We have tried ISA 2004, ISA 2006, and Forefront on server 2008. We previously had our web site on IIS 5 with windows 2000 server, but we now host it on IIS 7 with Windows Server 2008 x64. I have also tried binding IIS to port 85 as well as 80 and telling ISA to forward to port 85. Same problem.
We are one step away from abandoning ISA forever.
Please, is there any way to fix this?
Thanks in advance.
Here is the log text: ___________________________________________________________ Closed Connection FIREWALL2 8/25/2009 6:03:20 AM
Log type: Firewall service Status: A connection was abortively closed after one of the peers sent an RST packet. Source: External (184.108.40.206:64517) Destination: Local Host (220.127.116.11:80) Protocol: HTTP
Number of bytes sent: 128 Number of bytes received: 48 Processing time: 0ms Original Client IP: 18.104.22.168
This issue was resolved by modifying the IDS on our Cisco 3640 router. This was the culprit:
5123 WWW Host: field overflow Compound/Attack Triggers if web traffic is detected sending an abnormally large GET request with a large host field.

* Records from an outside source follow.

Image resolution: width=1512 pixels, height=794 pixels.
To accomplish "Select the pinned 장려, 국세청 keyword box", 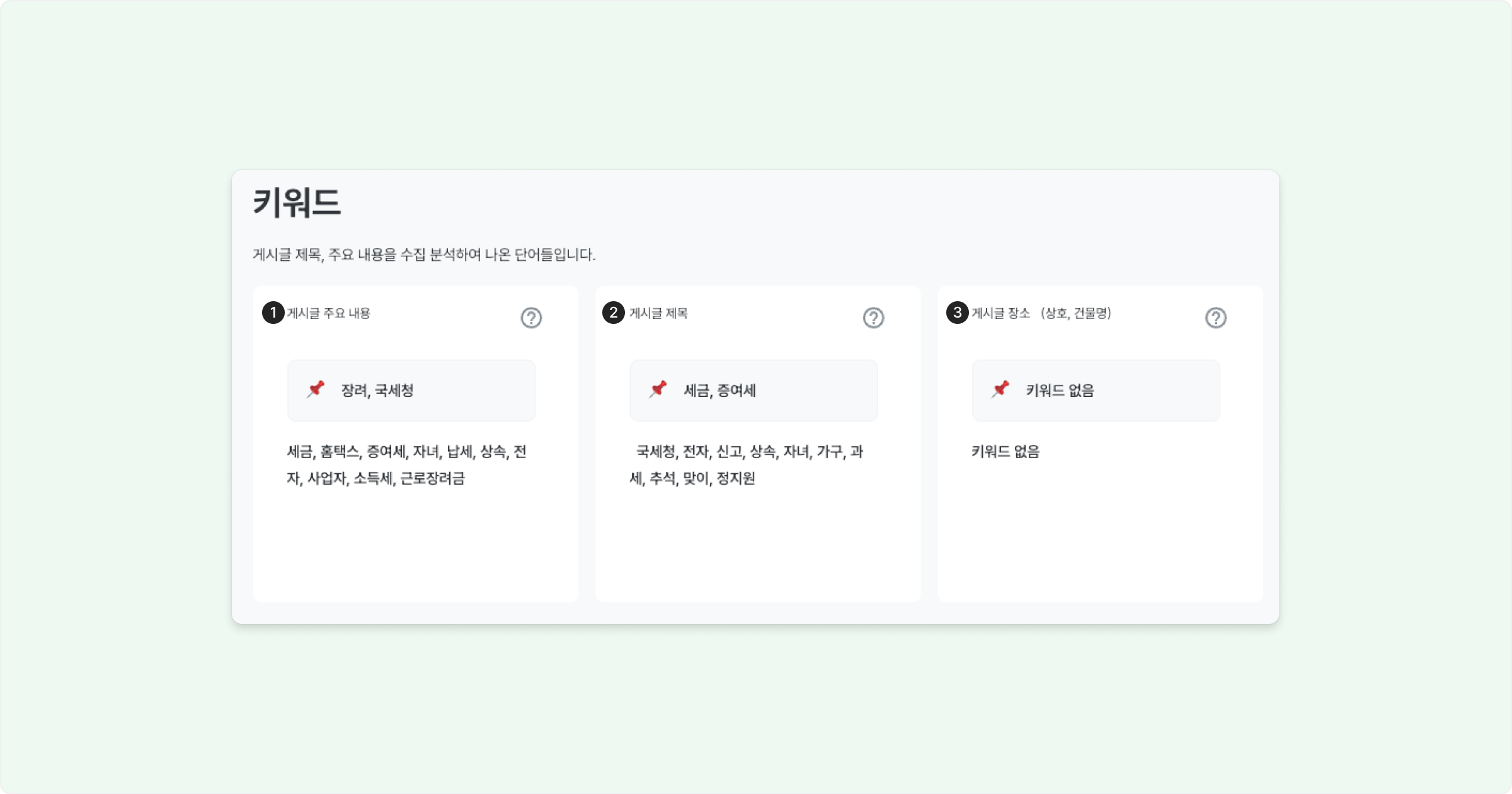I will coord(411,391).
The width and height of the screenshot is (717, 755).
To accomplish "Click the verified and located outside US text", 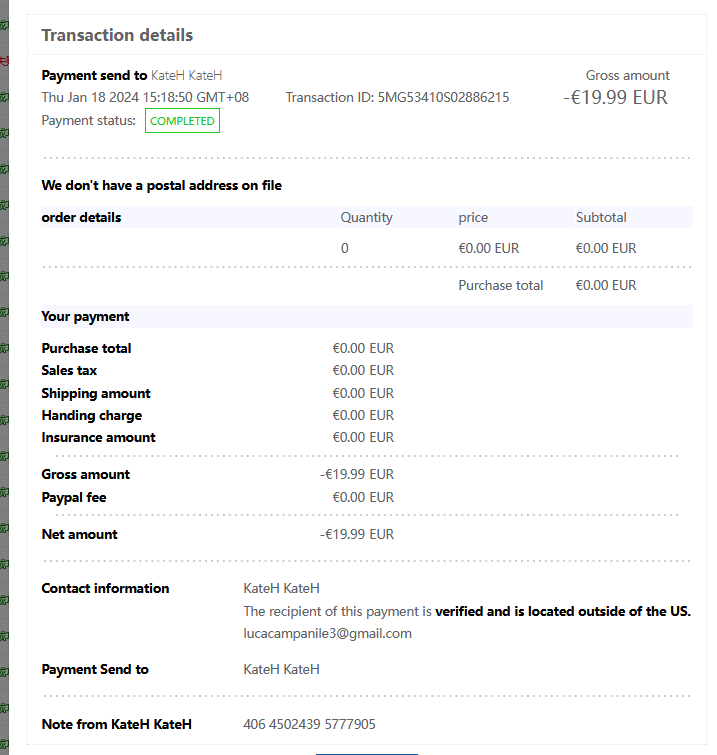I will point(563,611).
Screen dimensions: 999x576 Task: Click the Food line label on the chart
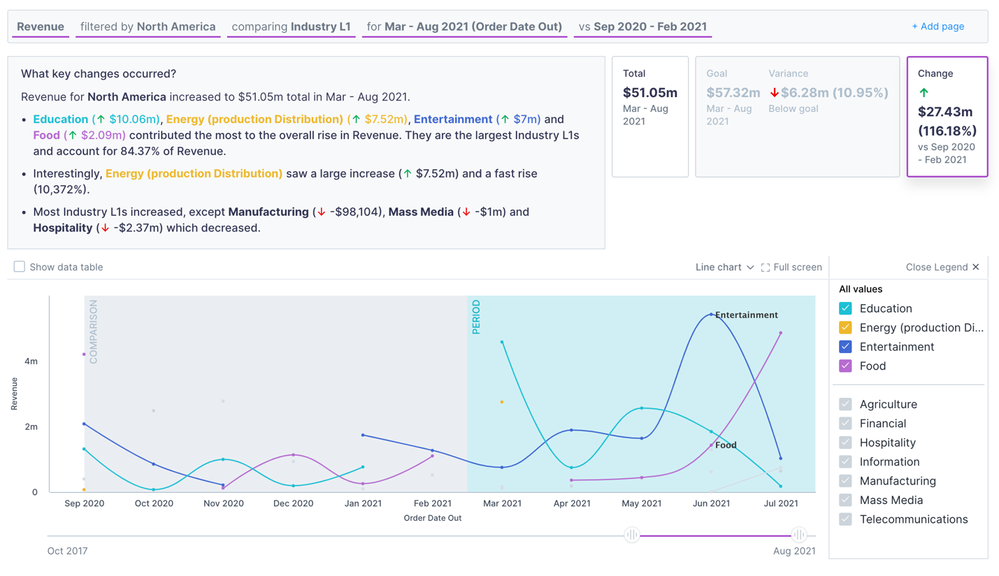pos(726,445)
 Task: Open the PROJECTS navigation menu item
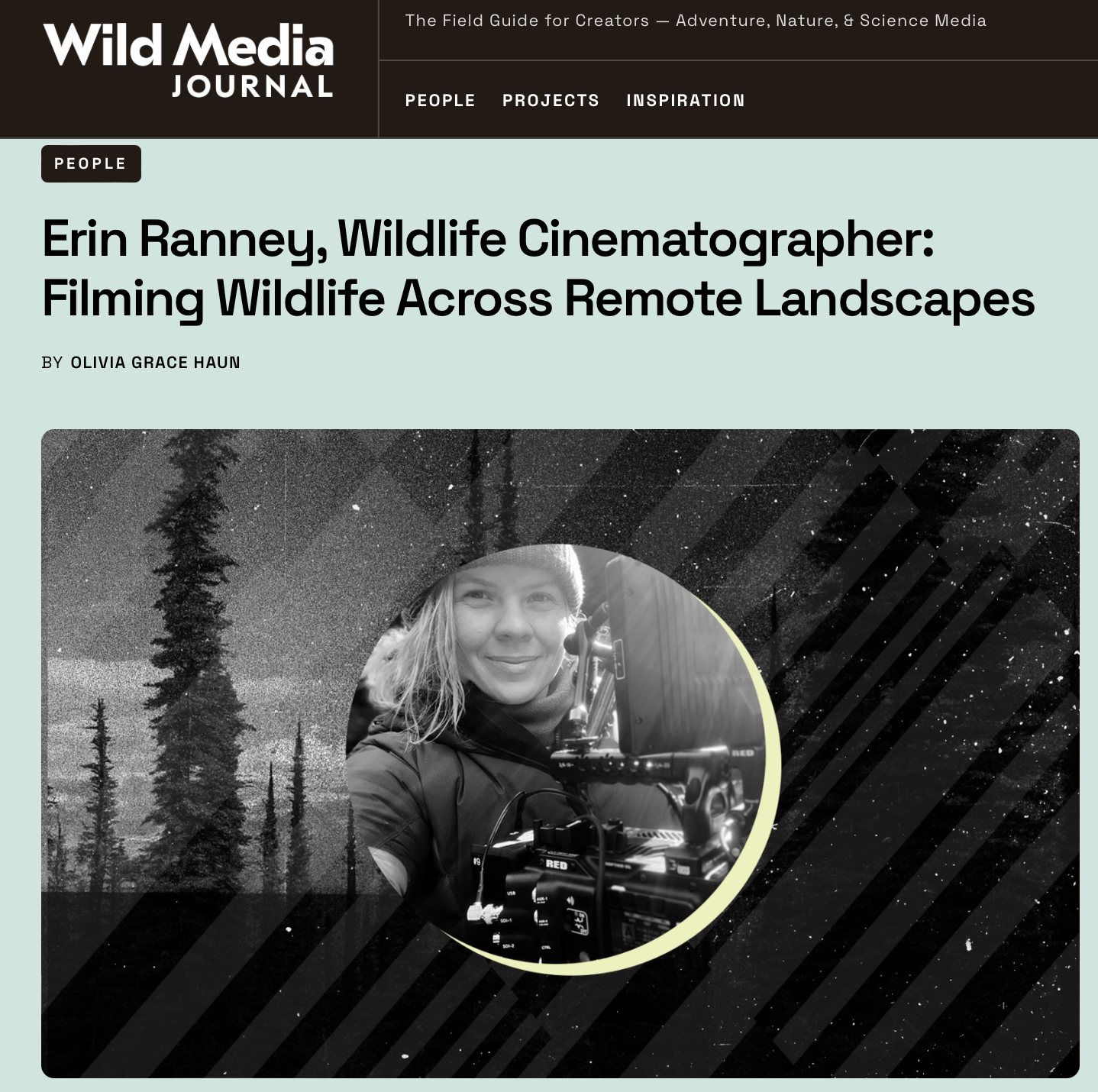pos(551,101)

1.) The problem only effected Internet Explorer, all other browsers worked fine. 2.) The problem only existed if ISA was between IIS and IE. 3.) Changing the 'ip audit attack action alarm drop reset' to 'ip audit attack action alarm' solved the issue because IDS is no longer dropping packets. This opens a new can of worms that hopefully an upgrade to IOS 2.4(24)T will solve.
As noted by Steve and others -- it was never an ISA firewall issues. I think once people get it into their heads that 98.6% of the time it's not an ISA firewall issue, they can more quickly get to the root cause.
Good to hear you got it working and thanks for the follow up!